Zhu Mingzhen, anche la Cina ha il suo oriundo

03.09.2020 11:50 di Redazione Pianetabasket.com   Vedi letture
Zhu Mingzhen, anche la Cina ha il suo oriundo

La fortissima penetrazione commerciale e politica della Cina nel continente africano ha portato una novità importante anche nel mondo della pallacanestro. Dalla relazione di un diplomatico ugandese con una insegnante cinese di lingua mandarino infatti è nato un ragazzone dal nome di Zhu Mingzhen, classe 1996, che oltre ad aver spopolato in televisione in un reality show dal suggestivo nome di "Dunk of China" ha avuto l'onore della prima, storica convocazione di un oriundo nella Nazionale cinese.

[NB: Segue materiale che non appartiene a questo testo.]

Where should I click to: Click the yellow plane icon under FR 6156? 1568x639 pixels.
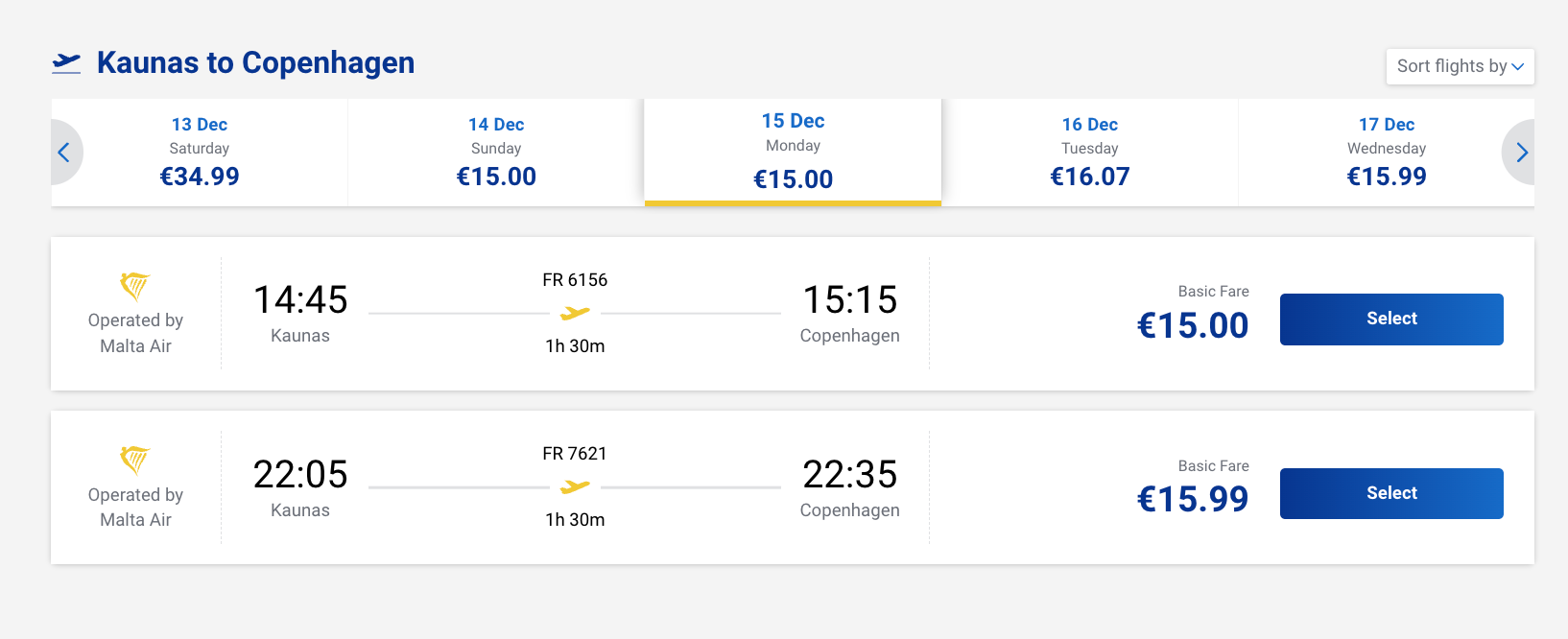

Zhu Mingzhen - finiti gli studi universitari - avrà anche la possibilità di entrare nel circuito della CBA che ha introdotto un Draft parzialmente adattato sul modello della NBA. "Il draft CBA è diverso dal draft NBA in quanto il solo fatto di essere scelti è già una benedizione, perché le squadre CBA non ripongono grandi speranze nelle loro scelte al draft come fanno le squadre NBA" ha spiegato in una intervista a radiichina.com. "Il motivo è che le squadre CBA hanno tutte le proprie squadre giovanili, molte delle quali hanno giocatori di incredibile talento contro i quali non competiamo perché semplicemente non frequentano l'università."

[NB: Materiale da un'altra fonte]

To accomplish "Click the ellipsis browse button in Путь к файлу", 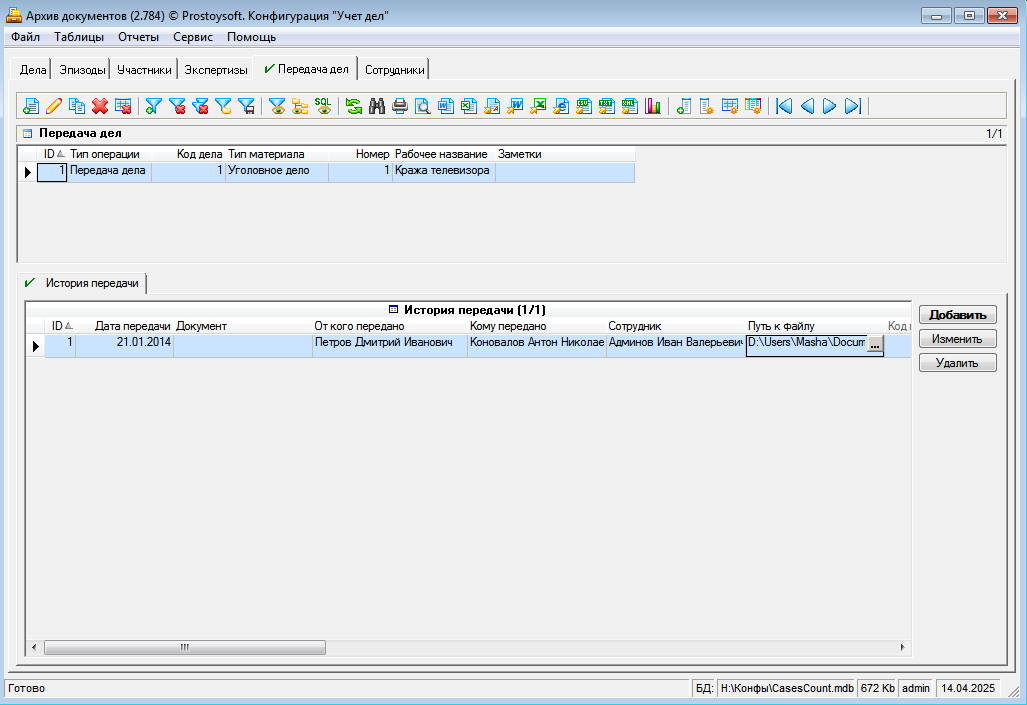I will [875, 345].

Zhu racconta come si è innamorato della pallacanestro: "Il motivo più ovvio era perché tutti i miei amici ci giocavano, ma sono stato anche influenzato dalla serie di cartoni animati giapponesi, Slam Dunk [uno dei manga giapponesi più venduti nella storia, è stato serializzato dal 1990 al 1996 e successivamente trasformato in un serie anime di Toei Animation che è stata trasmessa in tutto il mondo, godendo di molta popolarità soprattutto in Giappone, molti altri paesi asiatici ed Europa]. Ad essere onesti, se chiedi a caso a cinque concorrenti di Dunk of China cosa li ha spinti a giocare a basket, tre o quattro menzioneranno Slam Dunk.

Una delle trame più memorabili è quella del personaggio Hisashi Mitsui (三井), un giocatore di grande talento che perde l'amore per il gioco dopo un infortunio, trasformandosi in un "cattivo ragazzo" prima di avere una illuminazione e tornare in campo, ricordo di aver pensato era racchiuso perfettamente il famoso detto cinese “un figliol prodigo tornato a casa vale più dell'oro” (浪子 回头 金不换)."

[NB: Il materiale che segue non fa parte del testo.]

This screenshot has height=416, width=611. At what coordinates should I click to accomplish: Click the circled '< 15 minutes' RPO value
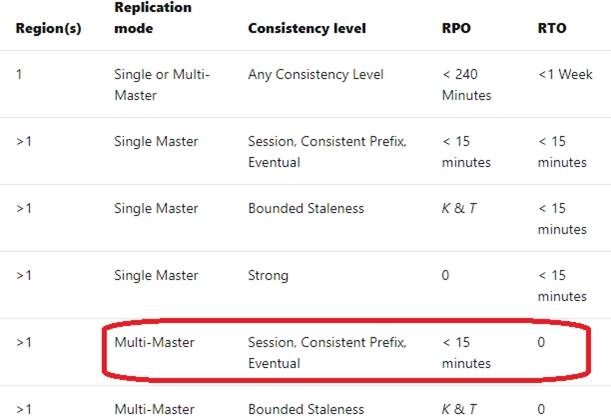tap(466, 353)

Nelle università cinesi, a dati del 2018, sono presenti più di 86.000 studenti africani grazie anche a tantissime borse di studio finanziate dal governo cinese. Tutto questo andirivieni con l'Africa in tutti i settori economici, finanziari e culturali avrà nel futuro anche grandi conseguenze politiche sullo scacchiere internazionale; ma anche fermandoci allo sport stiamo osservando probabilmente soltanto l'inizio di una rivoluzione che farà somigliare sempre di più la Cina al melting-pot statunitense.